Fig. 6.

Effects of glutamate receptor antagonists and NMDA after 24 hr exposure. Striatal cultures of 1 DIV were exposed to different ionotropic glutamate receptor antagonists, NMDA, or vehicle control. a, Treatment duration was 24 hr and was followed by 2 hr exposure to BrdU (20 μg/ml) and fixation in PFA (diagram). Treatment with MK-801 or CGS 19755 significantly reduced the proportion of nuclei incorporating BrdU with respect to control cultures. Effect of the competitive antagonist (CGS) could be countered by addition of NMDA. Addition of 100 μm NMDA to CGS-treated cultures restored BrdU uptake close to normal levels. Exposure to NBQX did not alter BrdU uptake, suggesting that NMDA but not AMPA receptor blockade results in decreased proliferation. In cultures in which only the agonist was added, BrdU uptake was inversely proportional to NMDA concentration. At 1 μm, NMDA significantly upregulated proliferation, whereas increasing doses exhibited toxic effects. B, The proportion of Tuj1-positive cells were also quantified after each treatment. Exposure to MK-801 or CGS 19755 reduced the proportion of TUJ1 cells, suggesting that production of early postmitotic neurons was reduced after receptor blockade.
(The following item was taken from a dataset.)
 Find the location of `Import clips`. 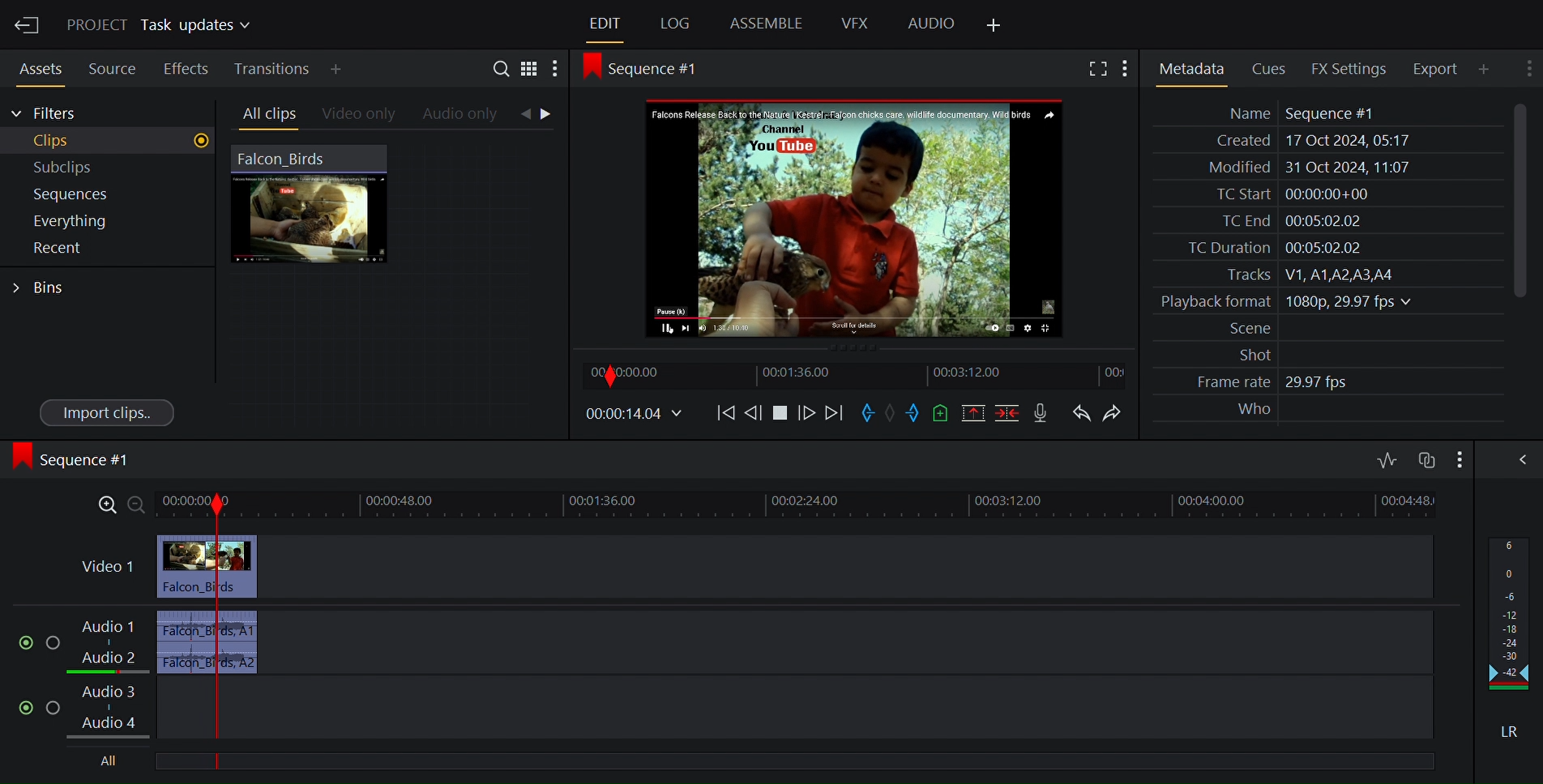

Import clips is located at coordinates (106, 413).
Tuj1 cell number also decreased after treatment with 100 μm NMDA. c, MAP2+ cell number did not alter significantly after treatment, with the exception of NMDA at excitotoxic concentrations, suggesting that the short-term survival of more mature neurons was not affected by the agents added. Data expressed as mean ± SEM (n = 3; *p < 0.01 vs control).